======== Passage ========
Downward Dog and Dominant
Paradigms: Are We Really The Change We Want To See?
As an activist and someone dedicated to working towards social change, I came to yoga as a stressed out cultural organizer and anti-violence program director. I have always been physically active while involved in political organizing. I developed self-defense curricula that had roots in traditional marital arts and progressive feminist liberation theory. It was important for me to integrate a critical social justice framework into the various parts of my life. I brought it into how I developed and facilitated self defense classes. It informed how I negotiated boundaries with friends, family and co-workers. So, it made sense to me that I would think about how anti-oppression and yoga intersect, how they support each other, and even where they might oppose each other.
I have practiced yoga on and off for over twenty years and have been a more serious and dedicated yogini for the past five years with a daily yoga and meditation practice. I believe strongly in the transformative practice of mindfulness that is at the root of both yoga and meditation. The ideals, philosophies, principles, and practices of yoga and meditation can transform individuals, communities and institutions. These same qualities can help us engage in movement building and be a powerful force for social change. Social change and liberation is not, however, what is happening in most yoga classes.
As a place where people are seeking liberation and enlightenment, it’s important to include critical conversations around access, power, privilege, and oppression. In most yoga studios, there is not an intentional or articulated link being made between what individuals or yoga communities are studying and practicing and social justice. Individual students, teachers and studios may do this work on their own, and, indeed, some are with brilliant skill and success, but as a community of practitioners, we are not having this dialogue.
When I ask people how their yoga practice helps them create social change, interrupt sexism or dismantle systemic and institutional oppression, I am often met with a blank stare or a pat response along the lines of “Yoga helps me as an individual, which is part of changing the world,” or “My time on the mat is about me and my body.” These are not bad or incorrect responses in and of themselves. It’s fantastic that yoga helps people stay committed to human rights and social change work. Our ability to stay committed matters tremendously when burn out and secondary trauma drain our most dedicated folks. These types of responses, however, reflect an individual approach to social issues which can, if left unchecked, actually uphold dominant cultural values.
========
» **Written exercise A**: Rewrite the records with "screenshot" switched to "screen capture" everywhere it occurs, keeping every other word as it is. Leave the pictures out of your version.
The text and the records have no connection to each other.
======== Excerpted records ========
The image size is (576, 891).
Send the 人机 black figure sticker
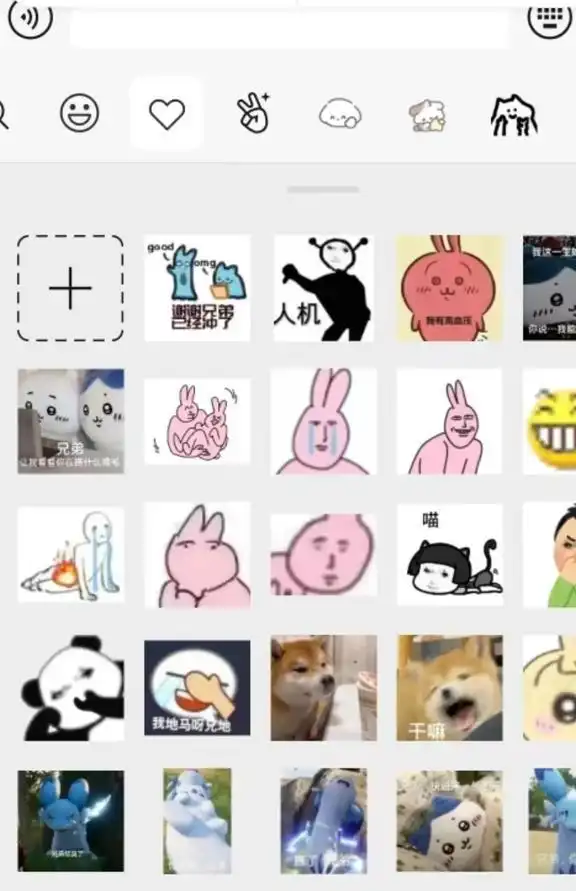(323, 288)
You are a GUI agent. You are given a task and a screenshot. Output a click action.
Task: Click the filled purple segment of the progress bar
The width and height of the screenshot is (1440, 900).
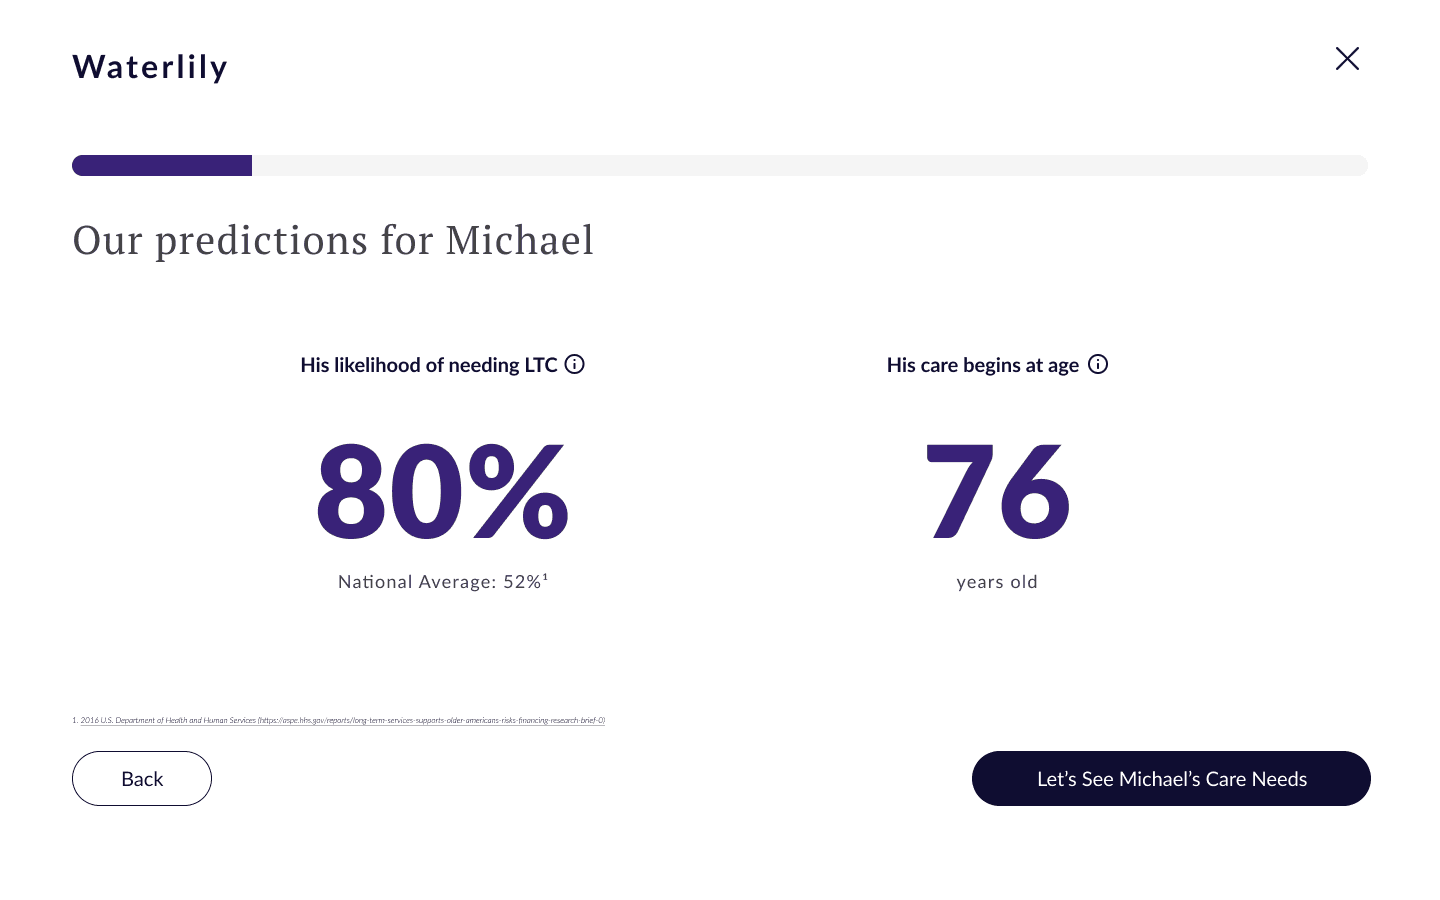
========
» **Written exercise B**:
Answer these questions about the essay on yoga and social change:
(i) In what two roles did the writer first come to yoga?
(ii) For how long has the writer practiced yoga on and off?
(iii) What two things are said to drain the most dedicated folks?

» **Complete answer A**:
The image size is (576, 891).
Send the 人机 black figure sticker
(323, 288)
You are a GUI agent. You are given a task and a screen capture. Output a click action.
Task: Click the filled purple segment of the progress bar
The width and height of the screen capture is (1440, 900).

» **Complete answer B**:
(i) Cultural organizer and anti-violence program director.
(ii) For over twenty years.
(iii) Burn out and secondary trauma.